== What you need to do ==
List every line in the entries below that contains the word "projects".

== Data for this exercise ==
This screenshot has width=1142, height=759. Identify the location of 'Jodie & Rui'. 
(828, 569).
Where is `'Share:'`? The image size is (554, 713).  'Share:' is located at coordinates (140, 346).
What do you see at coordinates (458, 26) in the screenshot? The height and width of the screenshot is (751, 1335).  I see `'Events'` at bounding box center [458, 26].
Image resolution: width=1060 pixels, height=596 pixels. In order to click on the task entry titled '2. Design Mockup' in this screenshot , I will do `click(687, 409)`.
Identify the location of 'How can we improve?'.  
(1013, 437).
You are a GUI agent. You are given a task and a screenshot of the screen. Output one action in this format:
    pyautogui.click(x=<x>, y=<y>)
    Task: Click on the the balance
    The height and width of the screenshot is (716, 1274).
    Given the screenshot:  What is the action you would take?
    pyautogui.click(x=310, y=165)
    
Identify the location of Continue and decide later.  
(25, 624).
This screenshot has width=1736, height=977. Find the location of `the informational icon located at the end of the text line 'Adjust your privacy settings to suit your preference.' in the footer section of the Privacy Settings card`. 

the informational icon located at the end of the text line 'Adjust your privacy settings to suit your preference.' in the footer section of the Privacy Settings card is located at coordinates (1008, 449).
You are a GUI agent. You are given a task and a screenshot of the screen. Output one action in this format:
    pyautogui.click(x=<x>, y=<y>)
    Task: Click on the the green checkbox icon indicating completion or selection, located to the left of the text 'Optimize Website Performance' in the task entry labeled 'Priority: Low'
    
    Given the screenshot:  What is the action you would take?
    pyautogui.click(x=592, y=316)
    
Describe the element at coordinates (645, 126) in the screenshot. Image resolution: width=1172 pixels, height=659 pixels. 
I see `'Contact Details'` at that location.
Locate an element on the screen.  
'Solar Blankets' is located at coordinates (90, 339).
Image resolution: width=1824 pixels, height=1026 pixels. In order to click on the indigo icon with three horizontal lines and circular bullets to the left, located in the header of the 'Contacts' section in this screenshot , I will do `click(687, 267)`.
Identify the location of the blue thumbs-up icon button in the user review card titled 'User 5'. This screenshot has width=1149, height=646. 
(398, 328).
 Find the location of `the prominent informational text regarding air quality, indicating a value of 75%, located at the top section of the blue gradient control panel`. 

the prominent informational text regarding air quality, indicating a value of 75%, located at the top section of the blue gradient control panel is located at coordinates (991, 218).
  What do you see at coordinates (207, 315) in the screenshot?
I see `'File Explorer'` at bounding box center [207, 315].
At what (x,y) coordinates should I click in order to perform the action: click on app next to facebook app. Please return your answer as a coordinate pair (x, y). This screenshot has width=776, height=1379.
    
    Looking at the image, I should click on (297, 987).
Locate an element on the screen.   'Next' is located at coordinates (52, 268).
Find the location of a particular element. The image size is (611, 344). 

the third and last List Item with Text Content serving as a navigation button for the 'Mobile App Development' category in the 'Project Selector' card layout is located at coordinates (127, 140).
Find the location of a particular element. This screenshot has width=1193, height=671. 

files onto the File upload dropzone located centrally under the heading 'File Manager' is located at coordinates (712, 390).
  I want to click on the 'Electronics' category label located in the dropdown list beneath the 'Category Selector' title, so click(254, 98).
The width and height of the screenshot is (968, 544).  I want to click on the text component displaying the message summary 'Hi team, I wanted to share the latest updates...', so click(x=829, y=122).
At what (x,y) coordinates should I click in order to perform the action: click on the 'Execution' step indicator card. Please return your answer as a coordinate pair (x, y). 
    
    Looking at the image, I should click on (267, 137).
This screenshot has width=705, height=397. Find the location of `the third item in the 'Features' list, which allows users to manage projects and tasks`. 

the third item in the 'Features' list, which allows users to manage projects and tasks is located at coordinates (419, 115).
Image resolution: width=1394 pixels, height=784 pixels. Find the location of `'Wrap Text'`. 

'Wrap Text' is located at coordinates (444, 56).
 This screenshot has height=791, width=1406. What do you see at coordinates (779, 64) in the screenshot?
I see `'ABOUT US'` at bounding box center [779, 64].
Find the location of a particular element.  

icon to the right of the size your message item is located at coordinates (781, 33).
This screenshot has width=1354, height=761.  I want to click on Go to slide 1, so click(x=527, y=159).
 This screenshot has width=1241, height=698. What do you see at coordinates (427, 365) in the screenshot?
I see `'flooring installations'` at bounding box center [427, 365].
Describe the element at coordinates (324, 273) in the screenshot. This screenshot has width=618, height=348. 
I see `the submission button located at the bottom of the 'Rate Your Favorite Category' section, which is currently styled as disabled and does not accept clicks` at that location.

== Solved problem ==
This screenshot has width=705, height=397. Find the location of `the third item in the 'Features' list, which allows users to manage projects and tasks`. 
the third item in the 'Features' list, which allows users to manage projects and tasks is located at coordinates (419, 115).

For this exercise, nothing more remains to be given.